Capitolo 7: I Fab Lab: Beni Collettivi dell’Economia Collaborativa. I Fab Lab sono stati creati da Neil Gershenfeld professore del MIT che nel 2001 ha tenuto una lezione dal titolo “How to Make (Almost) Anything”. I Fab Lab sono dei laboratori collaborativi nei quali è possibile produrre attraverso varie tecniche come l’additive manufacturing grazie anche alla presenza di capitale umano fortemente qualificato. Tali laboratori hanno avuto una ampia diffusione essendo presenti circa 686 Fab Lab nei 5 continenti. Gli autori analizzano la sociologia dei Fab Lab e scoprono che tali laboratori sono molto presenti in paesi come la Francia e l’Italia nei quali il capitale umano con competenze tecniche ed ingegneristiche non essendo adeguatamente impiegato e remunerato nel settore industriale trova modi alternativi di utilizzare il proprio sapere svolgendo un servizio alla comunità. Negli USA invece i Fab Lab sono stati associati alle scuole superiori.

Capitolo 8: Le Piattaforme Collaborative in Italia: Tre Casi di Studio. Gli autori presentano tre casi di piattaforme collaborative presenti in Italia ovvero:

  • ·         Airbnb: ha avuto una grande diffusione soprattutto nelle città d’arte italiane. E’ stato contestato dagli albergatori per il fatto di aver ridotto significativamente la durata dei soggiorni nelle città italiane. Il 55% degli host italiani sono donne. I proventi di Airbnb vengono re-investiti per finanziare altre attività commerciali-imprenditoriali. Airbnb è stata accusata di fomentare il fenomeno della airification: ovvero il fatto che i cittadini preferiscono affittare le case che hanno nel centro della città ed abitare nella periferie trasformando di fatto il centro delle città in parchi giochi per i turisti.
  • ·         BlaBlaCar: è una piattaforma nata in Francia che si è diffusa molto anche in Italia. L’efficienza del servizio è dovuta soprattutto alla presenza di abbondanti recensioni che consentono agli utenti di valutare l’affidabilità del guidatore e stimare la qualità del viaggio. Il 25% dell’attività italiana di BlaBlaCar si svolge nel Nord-Ovest, il 34,5% nel Nord-Est. Gli utenti italiani utilizzano BlaBlaCar per finalità relazionali, di studio e di lavoro.
  • ·         Gnammo: è un’app di social eating. Nel 2014 in Italia 300.000 persone hanno participato ad aventi di social eating. I ristoratori credono che il social eating vada regolamentato in quanto costituirebbe una forma di concorrenza. Gli utenti di Gnammo sono ubicati soprattutto nel Nord Italia:  39,8% nel Nord Est e 11,9% nel Nord Ovest.
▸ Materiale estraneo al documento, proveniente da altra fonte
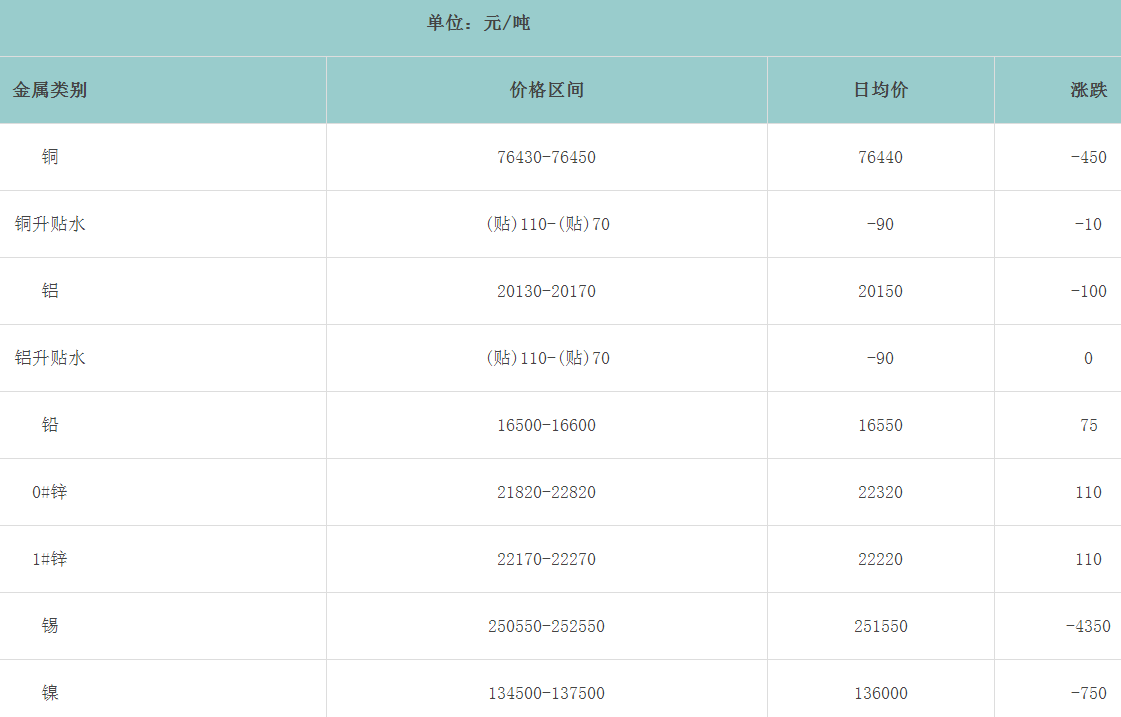This screenshot has height=717, width=1121.
Task: Select the 铜 row label
Action: pos(50,157)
Conclusioni. Gli autori concludono che l’economia della collaborazione può essere sviluppata soprattutto grazie ad un insieme di interventi ovvero: digitalizzazione, sicurezza e trasparenza, promozione ed integrazione dell’economia della collaborazione.
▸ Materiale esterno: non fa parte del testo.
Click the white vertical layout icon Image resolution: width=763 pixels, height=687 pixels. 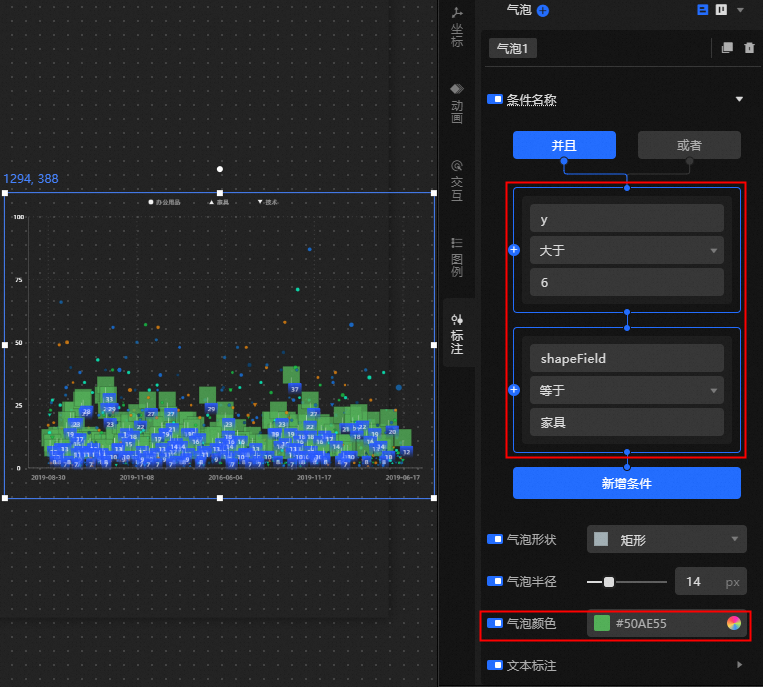coord(720,9)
Considerazioni.  Il libro rappresenta bene quelle che sono le fenomenologie sociali che sorreggono il fenomeno dell’economia della collaborazione. Tuttavia occorre considerare che questo libro è stato scritto prima della crisi pandemica e quindi non fa nessun riferimento alle profonde difficoltà finanziarie di molte piattaforme collaborative come per esempio Airbnb, BlaBlaCar e Gnammo. Inoltre non sono adeguatamente affrontati i temi del lavoro nella gig economy come per esempio il caso dei riders e delle aziende del food delivery che proprio durante la crisi pandemica hanno avuto una crescita molto significativa. Se infatti consumatori e produttori possono aumentare la propria utilità attraverso l’economia della collaborazione mediante le piattaforme online è molto probabile che a pagare il prezzo siano proprio i lavoratori. Inoltre gli autori mettono troppa enfasi sulla dimensione della reciprocità totale o parziale. Infatti come è evidente le piattaforme di collaborazione online cercano il profitto e modificano il proprio modello di business per incrementare le revenues ed eventualmente puntare alla quotazione in borsa soprattutto in USA e UK. Non è quindi l’economia della collaborazione una forma che possa in un qualche modo “contrastare” il capitalismo ed al massimo rappresenta una forma alternativa-fino a prova contraria- del modello organizzativo delle big corporations. Probabilmente, le piattaforme collaborative potrebbero conservare un orientamento sociale più significativo se adottassero forme di organizzazione cooperativistica.